====== Data supplied ======
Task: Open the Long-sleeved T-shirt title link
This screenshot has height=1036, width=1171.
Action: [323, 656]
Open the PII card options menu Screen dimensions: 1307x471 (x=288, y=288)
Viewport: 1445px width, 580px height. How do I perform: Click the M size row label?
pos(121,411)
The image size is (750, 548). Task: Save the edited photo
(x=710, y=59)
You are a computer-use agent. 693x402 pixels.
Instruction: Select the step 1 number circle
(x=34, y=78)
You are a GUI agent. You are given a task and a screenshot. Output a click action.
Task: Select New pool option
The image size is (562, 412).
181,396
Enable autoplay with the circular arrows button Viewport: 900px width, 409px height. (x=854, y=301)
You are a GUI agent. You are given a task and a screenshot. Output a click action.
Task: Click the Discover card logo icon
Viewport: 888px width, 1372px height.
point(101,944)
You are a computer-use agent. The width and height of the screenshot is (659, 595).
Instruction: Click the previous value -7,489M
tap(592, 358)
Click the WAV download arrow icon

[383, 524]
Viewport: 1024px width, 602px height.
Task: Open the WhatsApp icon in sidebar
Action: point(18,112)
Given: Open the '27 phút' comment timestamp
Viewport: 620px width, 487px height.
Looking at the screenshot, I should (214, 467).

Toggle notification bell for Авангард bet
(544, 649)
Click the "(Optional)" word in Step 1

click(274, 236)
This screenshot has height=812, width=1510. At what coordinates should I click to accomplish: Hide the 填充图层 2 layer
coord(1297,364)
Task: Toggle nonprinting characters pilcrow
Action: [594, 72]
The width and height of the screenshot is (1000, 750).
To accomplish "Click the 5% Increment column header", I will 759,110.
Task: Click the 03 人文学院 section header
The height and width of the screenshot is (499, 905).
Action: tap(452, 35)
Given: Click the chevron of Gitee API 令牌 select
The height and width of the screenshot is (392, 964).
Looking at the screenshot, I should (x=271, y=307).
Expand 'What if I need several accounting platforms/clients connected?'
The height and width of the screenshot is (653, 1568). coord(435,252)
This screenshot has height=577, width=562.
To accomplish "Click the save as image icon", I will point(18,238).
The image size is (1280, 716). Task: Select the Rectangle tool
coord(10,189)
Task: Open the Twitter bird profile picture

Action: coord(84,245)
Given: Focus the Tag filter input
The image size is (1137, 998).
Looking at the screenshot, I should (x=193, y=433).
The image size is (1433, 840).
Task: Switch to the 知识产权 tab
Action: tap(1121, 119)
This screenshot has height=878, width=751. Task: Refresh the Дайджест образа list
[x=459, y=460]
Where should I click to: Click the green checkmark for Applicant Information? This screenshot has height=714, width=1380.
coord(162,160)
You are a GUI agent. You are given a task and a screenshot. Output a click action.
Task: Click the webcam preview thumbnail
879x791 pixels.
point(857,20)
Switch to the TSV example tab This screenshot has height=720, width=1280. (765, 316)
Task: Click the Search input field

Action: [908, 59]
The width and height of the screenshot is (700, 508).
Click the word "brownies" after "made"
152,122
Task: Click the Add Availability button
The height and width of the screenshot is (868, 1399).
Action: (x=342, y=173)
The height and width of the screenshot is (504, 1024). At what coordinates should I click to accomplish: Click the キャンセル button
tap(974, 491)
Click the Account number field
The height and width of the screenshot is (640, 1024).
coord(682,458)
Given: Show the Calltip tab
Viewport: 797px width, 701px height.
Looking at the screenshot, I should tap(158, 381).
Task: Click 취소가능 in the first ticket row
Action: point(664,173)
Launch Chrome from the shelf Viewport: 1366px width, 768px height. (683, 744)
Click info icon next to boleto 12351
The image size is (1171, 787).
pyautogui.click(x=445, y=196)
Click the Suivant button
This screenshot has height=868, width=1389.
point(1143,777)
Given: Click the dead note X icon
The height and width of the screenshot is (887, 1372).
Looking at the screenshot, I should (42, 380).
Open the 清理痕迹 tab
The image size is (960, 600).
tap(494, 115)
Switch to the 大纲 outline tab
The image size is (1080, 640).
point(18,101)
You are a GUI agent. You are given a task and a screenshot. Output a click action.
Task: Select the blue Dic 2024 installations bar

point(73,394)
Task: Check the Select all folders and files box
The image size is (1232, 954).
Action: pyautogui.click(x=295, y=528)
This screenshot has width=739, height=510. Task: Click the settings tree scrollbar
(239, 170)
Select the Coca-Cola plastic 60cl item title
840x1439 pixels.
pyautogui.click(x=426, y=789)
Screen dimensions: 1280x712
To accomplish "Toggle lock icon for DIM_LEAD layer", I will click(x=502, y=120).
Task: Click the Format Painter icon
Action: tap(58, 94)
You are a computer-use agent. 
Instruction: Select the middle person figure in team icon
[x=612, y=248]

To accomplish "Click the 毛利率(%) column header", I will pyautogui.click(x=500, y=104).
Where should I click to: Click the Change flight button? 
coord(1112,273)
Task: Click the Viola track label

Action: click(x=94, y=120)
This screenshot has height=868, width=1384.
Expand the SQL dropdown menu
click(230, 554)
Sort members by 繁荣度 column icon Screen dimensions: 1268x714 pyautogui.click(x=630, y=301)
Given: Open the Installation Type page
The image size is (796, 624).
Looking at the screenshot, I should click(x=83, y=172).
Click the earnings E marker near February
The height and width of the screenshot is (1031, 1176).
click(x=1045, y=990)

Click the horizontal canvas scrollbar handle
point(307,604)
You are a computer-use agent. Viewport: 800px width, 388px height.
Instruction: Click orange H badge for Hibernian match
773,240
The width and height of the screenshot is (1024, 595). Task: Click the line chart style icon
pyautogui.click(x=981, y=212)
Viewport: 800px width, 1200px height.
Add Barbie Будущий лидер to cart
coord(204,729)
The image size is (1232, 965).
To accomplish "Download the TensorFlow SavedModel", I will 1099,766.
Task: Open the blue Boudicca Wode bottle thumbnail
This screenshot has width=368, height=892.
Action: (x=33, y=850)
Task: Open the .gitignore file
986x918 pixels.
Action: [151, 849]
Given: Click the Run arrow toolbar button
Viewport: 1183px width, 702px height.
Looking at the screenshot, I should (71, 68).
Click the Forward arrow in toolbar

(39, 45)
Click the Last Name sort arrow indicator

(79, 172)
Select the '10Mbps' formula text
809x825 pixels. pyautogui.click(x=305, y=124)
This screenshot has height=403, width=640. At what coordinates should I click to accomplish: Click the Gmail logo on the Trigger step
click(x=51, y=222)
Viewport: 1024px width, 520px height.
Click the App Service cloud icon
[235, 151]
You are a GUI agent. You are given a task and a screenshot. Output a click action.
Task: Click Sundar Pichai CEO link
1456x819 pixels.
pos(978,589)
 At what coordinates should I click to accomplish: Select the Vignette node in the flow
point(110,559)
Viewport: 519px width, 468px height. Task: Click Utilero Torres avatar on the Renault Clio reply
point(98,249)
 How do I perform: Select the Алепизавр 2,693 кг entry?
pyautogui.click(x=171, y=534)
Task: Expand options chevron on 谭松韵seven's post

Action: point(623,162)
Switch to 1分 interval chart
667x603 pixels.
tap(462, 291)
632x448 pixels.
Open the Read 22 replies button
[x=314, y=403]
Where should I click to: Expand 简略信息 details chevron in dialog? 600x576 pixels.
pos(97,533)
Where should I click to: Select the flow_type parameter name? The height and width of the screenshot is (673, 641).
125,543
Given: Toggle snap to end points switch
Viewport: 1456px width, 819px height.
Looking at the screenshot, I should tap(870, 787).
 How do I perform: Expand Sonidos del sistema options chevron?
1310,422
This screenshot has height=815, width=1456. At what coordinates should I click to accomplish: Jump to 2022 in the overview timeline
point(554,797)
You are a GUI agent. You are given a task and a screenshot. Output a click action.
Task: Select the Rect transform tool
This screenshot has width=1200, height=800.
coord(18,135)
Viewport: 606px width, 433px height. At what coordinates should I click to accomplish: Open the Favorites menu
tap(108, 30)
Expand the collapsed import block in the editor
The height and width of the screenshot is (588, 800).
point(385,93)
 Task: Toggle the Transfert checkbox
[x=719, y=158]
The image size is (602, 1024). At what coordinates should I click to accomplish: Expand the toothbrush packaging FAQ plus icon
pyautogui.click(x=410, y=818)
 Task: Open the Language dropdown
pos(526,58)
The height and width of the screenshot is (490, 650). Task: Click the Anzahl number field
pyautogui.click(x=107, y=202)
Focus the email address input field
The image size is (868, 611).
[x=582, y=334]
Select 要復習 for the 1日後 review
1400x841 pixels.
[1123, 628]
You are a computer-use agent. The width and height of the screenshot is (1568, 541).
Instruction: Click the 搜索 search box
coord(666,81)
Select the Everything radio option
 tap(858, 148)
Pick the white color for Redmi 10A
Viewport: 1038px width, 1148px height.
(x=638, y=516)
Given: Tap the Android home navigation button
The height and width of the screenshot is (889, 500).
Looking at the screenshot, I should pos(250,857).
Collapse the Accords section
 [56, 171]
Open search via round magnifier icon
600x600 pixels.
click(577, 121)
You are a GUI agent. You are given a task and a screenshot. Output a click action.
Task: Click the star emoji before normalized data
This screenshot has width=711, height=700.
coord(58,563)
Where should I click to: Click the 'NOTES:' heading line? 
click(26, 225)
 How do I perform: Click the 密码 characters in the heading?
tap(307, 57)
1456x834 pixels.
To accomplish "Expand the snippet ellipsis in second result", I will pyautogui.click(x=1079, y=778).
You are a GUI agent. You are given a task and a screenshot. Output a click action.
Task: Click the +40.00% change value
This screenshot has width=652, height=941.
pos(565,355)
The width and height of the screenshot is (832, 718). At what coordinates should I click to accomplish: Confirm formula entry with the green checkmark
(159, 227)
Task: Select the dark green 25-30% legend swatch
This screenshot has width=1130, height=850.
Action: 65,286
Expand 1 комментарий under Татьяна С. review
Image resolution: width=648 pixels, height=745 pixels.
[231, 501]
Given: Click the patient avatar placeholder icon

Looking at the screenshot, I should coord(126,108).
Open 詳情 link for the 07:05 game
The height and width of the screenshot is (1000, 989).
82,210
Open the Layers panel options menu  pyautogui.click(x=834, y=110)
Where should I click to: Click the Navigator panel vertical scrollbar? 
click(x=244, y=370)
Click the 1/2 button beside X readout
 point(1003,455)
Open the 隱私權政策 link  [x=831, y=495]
======
▶ _Task to complete_
When a line in the data above contains the string "computer", copy that line.

▶ _Expected output_
You are a computer-use agent. 693x402 pixels.
You are a computer-use agent. The width and height of the screenshot is (659, 595).
You are a computer-use agent. 
You are a computer-use agent. Viewport: 800px width, 388px height.
You are a computer-use agent. The width and height of the screenshot is (1568, 541).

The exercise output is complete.